[DIRECTIONS]
Look through the entries below, please, and copy every line with the word "Industry".

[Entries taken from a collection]
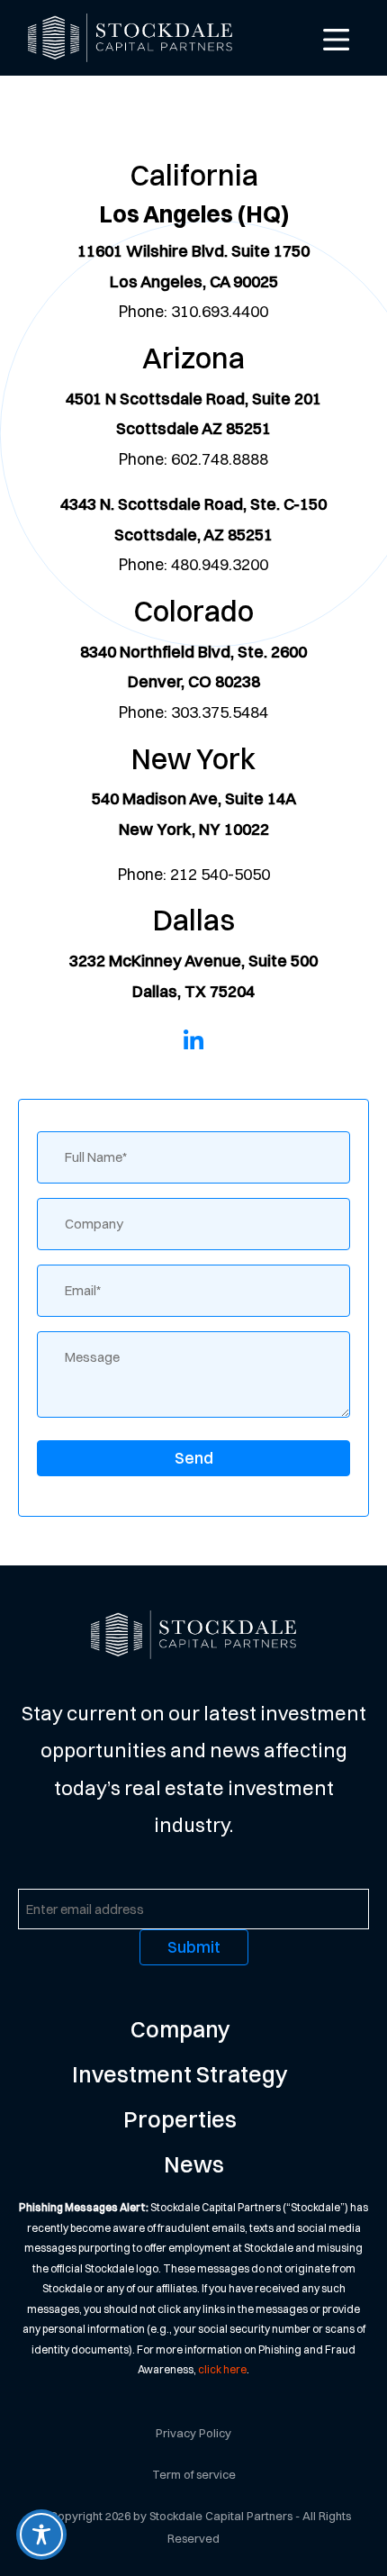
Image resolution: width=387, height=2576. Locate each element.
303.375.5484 (219, 712)
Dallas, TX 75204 (193, 991)
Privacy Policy (193, 2433)
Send (194, 1457)
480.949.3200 (219, 564)
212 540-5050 (220, 874)
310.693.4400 (219, 311)
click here (222, 2369)
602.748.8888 (219, 459)
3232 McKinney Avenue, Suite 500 (193, 960)
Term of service (194, 2474)
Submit (193, 1947)
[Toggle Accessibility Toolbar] (41, 2534)
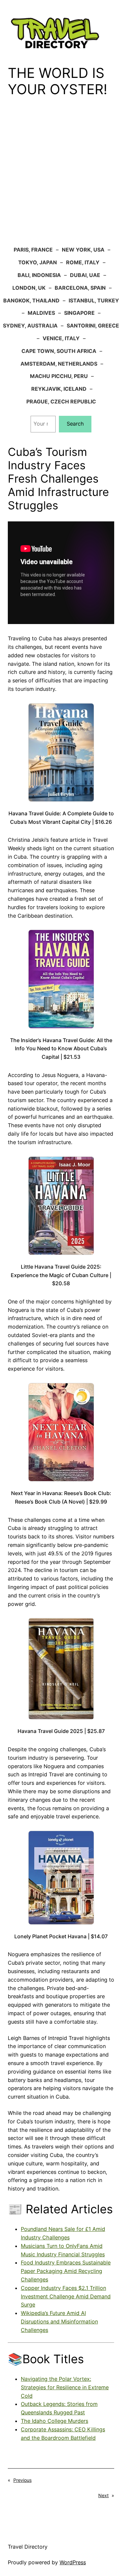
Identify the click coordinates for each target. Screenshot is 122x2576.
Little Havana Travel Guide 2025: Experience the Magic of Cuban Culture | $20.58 (61, 1275)
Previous (22, 2480)
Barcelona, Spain (80, 287)
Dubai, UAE (85, 275)
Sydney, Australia (30, 325)
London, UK (29, 287)
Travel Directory (27, 2546)
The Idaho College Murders (54, 2421)
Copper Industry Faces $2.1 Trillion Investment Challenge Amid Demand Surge (66, 2296)
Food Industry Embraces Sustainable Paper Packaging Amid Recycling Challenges (66, 2271)
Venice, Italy (61, 338)
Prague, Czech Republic (61, 401)
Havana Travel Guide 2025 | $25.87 (61, 1731)
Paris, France (33, 249)
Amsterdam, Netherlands (58, 363)
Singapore (79, 313)
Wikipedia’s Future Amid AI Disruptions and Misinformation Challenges (59, 2321)
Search (75, 423)
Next (103, 2495)
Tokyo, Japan (37, 262)
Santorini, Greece (93, 325)
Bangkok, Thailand (31, 300)
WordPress (73, 2562)
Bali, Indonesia (39, 275)
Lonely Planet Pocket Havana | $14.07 (61, 1936)
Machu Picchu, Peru (59, 376)
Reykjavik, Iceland (59, 389)
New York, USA (83, 249)
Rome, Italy (83, 262)
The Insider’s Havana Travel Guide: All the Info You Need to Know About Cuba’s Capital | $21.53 (61, 1048)
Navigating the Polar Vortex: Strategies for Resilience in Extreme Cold (65, 2387)
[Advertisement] (61, 176)
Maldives (41, 313)
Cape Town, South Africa (58, 351)
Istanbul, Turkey (94, 300)
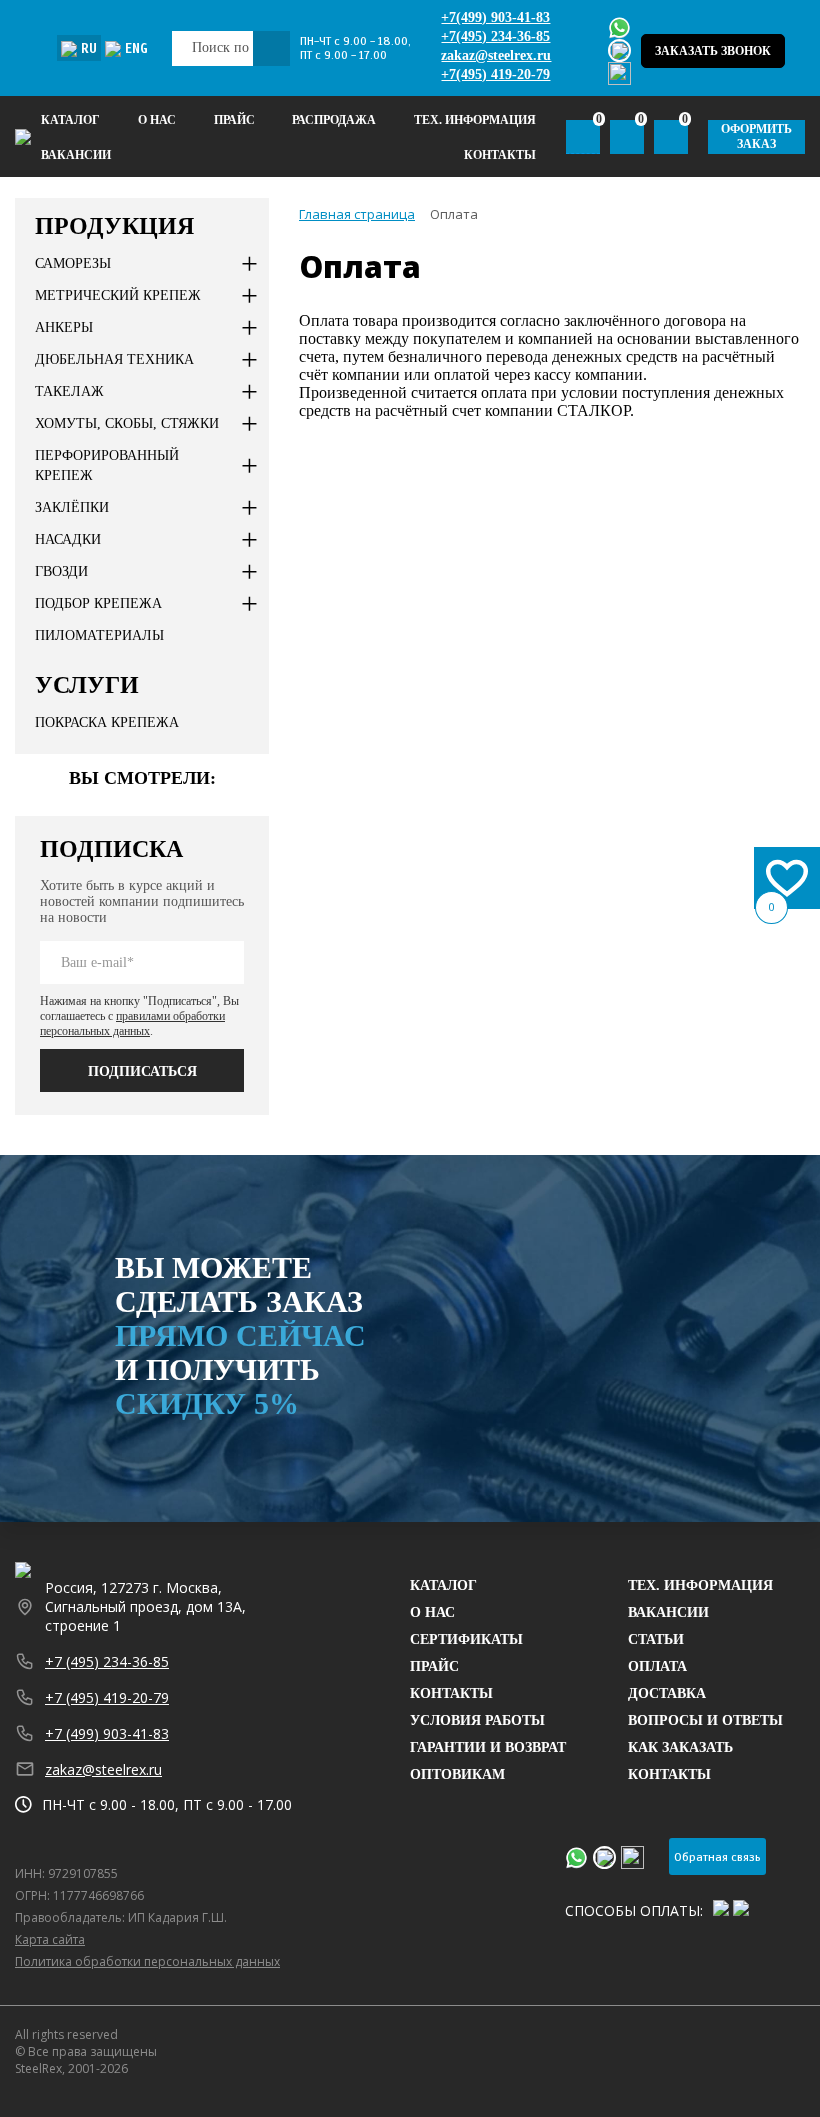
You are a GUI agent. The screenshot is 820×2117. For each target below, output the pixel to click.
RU (89, 49)
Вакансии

[EXERCISE OUTPUT]
Copper Industry Faces $2.1 Trillion Investment Challenge Amid Demand Surge (66, 2296)
Food Industry Embraces Sustainable Paper Packaging Amid Recycling Challenges (66, 2271)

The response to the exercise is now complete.